Using the entries below, write out the line with "Instruction: Click the Blanc", the line with "Given: Tap the Wi-Fi status icon", and every line in between, exactly as each is written.

^^^^^^^^

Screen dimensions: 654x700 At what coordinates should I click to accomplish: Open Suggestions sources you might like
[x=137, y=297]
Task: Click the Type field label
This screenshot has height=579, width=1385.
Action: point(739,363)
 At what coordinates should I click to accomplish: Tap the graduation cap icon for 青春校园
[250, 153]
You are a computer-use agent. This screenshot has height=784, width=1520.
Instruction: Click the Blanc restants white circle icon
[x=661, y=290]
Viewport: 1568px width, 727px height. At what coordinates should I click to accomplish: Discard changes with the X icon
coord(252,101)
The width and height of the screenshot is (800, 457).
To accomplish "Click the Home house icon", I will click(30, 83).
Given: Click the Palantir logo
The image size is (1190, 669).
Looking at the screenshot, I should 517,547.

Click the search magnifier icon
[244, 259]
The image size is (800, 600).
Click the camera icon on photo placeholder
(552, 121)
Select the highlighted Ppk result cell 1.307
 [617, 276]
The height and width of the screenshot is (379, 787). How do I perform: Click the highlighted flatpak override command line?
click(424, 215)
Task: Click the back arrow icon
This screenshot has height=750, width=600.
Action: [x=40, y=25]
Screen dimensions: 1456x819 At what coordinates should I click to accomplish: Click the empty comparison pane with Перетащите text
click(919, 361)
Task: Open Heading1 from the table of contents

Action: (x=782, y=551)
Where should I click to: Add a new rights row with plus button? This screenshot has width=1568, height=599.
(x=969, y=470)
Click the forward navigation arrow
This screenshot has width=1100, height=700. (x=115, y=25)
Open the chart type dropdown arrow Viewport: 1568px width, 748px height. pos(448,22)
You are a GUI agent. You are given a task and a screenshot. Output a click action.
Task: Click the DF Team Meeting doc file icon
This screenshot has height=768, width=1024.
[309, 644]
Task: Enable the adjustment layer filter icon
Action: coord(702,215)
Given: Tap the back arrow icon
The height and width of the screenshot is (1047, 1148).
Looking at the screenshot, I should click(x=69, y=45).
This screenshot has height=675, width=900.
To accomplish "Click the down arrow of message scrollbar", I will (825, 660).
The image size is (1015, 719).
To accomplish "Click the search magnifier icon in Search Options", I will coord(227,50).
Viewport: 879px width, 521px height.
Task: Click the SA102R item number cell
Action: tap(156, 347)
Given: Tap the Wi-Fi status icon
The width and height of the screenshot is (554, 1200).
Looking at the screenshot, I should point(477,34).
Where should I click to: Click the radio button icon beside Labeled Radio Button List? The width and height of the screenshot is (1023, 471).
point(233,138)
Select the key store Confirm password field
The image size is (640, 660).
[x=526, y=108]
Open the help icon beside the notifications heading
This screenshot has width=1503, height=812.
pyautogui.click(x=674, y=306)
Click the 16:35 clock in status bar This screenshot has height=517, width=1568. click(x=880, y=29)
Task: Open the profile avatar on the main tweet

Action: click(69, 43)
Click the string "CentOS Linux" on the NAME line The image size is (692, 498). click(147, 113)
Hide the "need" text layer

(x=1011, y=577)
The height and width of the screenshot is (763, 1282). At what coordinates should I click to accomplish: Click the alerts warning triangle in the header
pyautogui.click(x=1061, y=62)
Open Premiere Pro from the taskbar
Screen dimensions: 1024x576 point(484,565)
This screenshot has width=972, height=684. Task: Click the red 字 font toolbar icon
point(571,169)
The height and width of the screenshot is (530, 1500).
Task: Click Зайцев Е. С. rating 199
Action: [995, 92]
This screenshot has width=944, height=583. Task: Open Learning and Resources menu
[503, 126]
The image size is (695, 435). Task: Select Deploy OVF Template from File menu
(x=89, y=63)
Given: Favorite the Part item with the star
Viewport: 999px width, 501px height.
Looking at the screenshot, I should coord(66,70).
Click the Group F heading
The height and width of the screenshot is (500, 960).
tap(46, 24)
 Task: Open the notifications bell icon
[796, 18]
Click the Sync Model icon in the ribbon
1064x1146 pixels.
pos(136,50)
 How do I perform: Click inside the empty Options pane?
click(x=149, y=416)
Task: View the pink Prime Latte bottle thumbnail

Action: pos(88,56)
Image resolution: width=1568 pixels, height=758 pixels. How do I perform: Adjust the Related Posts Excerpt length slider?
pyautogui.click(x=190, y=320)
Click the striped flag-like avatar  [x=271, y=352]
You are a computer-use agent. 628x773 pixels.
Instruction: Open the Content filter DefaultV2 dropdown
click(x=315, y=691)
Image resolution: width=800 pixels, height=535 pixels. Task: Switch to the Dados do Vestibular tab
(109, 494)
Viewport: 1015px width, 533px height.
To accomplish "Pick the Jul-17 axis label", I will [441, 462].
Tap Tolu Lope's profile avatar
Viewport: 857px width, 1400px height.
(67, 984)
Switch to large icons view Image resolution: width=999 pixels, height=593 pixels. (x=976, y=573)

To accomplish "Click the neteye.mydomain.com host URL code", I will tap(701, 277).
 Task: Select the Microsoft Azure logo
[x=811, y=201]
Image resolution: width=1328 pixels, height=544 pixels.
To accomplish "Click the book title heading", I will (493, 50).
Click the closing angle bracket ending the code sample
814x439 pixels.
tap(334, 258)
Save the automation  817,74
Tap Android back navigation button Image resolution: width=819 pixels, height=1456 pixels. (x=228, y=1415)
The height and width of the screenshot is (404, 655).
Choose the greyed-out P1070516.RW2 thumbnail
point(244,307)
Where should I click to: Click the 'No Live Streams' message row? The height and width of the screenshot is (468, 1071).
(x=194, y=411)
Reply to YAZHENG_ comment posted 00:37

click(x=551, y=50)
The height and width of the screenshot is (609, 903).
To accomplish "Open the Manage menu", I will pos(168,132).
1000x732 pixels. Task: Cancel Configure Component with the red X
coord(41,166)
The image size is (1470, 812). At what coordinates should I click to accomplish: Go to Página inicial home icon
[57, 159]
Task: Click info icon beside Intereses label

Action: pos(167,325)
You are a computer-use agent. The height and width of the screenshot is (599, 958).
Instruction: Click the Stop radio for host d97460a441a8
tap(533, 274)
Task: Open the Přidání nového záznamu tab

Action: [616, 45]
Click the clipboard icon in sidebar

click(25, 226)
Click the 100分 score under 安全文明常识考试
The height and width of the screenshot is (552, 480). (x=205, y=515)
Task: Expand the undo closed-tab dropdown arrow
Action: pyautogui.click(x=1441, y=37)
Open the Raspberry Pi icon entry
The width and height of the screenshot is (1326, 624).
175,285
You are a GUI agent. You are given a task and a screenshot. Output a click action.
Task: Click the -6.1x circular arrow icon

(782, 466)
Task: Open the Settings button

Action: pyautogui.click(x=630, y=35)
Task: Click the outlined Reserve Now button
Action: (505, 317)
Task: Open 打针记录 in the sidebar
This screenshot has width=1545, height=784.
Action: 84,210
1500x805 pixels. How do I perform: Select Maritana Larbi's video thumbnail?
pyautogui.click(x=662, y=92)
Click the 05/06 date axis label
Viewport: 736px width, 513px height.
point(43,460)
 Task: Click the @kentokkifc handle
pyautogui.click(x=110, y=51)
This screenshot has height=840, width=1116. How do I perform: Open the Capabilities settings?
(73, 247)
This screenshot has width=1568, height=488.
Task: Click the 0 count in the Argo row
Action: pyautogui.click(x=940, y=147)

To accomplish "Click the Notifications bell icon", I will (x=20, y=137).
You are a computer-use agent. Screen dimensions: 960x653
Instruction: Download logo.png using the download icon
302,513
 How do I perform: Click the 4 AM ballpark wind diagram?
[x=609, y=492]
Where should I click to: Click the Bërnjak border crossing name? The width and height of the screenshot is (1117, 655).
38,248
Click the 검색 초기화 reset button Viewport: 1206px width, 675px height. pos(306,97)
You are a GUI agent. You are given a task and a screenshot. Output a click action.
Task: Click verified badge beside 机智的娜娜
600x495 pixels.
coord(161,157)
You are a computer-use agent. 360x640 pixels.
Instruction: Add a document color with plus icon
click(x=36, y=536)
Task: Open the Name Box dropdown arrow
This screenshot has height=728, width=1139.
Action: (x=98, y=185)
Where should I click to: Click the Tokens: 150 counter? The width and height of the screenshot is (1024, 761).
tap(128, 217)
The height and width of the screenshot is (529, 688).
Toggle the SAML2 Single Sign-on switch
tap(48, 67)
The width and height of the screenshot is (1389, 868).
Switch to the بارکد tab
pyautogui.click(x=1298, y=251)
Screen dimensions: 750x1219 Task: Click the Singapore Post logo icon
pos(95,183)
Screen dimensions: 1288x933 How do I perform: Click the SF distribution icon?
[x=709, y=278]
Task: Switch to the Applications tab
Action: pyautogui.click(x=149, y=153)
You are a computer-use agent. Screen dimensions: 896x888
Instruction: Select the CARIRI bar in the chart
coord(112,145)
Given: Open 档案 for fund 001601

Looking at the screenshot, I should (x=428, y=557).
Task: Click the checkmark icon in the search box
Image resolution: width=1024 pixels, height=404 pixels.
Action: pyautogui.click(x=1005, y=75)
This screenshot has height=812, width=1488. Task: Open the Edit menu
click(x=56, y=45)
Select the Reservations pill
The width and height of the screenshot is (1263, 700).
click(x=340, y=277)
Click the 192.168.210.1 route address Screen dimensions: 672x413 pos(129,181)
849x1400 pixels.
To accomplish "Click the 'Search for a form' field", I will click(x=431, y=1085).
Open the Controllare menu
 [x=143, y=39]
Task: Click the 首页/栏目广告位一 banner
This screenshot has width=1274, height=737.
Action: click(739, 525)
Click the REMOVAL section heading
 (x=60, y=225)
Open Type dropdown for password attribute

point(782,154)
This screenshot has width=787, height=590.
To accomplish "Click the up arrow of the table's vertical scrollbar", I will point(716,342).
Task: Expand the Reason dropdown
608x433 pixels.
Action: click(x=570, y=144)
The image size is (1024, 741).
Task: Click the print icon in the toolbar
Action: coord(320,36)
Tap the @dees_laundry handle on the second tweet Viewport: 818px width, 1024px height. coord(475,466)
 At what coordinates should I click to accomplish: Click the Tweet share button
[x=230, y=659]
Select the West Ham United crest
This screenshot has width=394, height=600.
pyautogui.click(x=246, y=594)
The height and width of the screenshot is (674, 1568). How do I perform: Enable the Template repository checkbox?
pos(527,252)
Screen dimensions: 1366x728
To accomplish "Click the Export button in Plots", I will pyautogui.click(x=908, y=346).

^^^^^^^^

### The completed task
Instruction: Click the Blanc restants white circle icon
[x=661, y=290]
Viewport: 1568px width, 727px height. At what coordinates should I click to accomplish: Discard changes with the X icon
coord(252,101)
The width and height of the screenshot is (800, 457).
To accomplish "Click the Home house icon", I will click(30, 83).
Given: Click the Palantir logo
The image size is (1190, 669).
Looking at the screenshot, I should 517,547.

Click the search magnifier icon
[244, 259]
The image size is (800, 600).
Click the camera icon on photo placeholder
(552, 121)
Select the highlighted Ppk result cell 1.307
 [617, 276]
The height and width of the screenshot is (379, 787). How do I perform: Click the highlighted flatpak override command line?
click(424, 215)
Task: Click the back arrow icon
This screenshot has height=750, width=600.
Action: [x=40, y=25]
Screen dimensions: 1456x819 At what coordinates should I click to accomplish: Click the empty comparison pane with Перетащите text
click(919, 361)
Task: Open Heading1 from the table of contents

Action: (x=782, y=551)
Where should I click to: Add a new rights row with plus button? This screenshot has width=1568, height=599.
(x=969, y=470)
Click the forward navigation arrow
This screenshot has width=1100, height=700. (x=115, y=25)
Open the chart type dropdown arrow Viewport: 1568px width, 748px height. pos(448,22)
You are a GUI agent. You are given a task and a screenshot. Output a click action.
Task: Click the DF Team Meeting doc file icon
This screenshot has height=768, width=1024.
[309, 644]
Task: Enable the adjustment layer filter icon
Action: coord(702,215)
Given: Tap the back arrow icon
The height and width of the screenshot is (1047, 1148).
Looking at the screenshot, I should click(x=69, y=45).
This screenshot has height=675, width=900.
To accomplish "Click the down arrow of message scrollbar", I will (825, 660).
The image size is (1015, 719).
To accomplish "Click the search magnifier icon in Search Options", I will coord(227,50).
Viewport: 879px width, 521px height.
Task: Click the SA102R item number cell
Action: tap(156, 347)
Given: Tap the Wi-Fi status icon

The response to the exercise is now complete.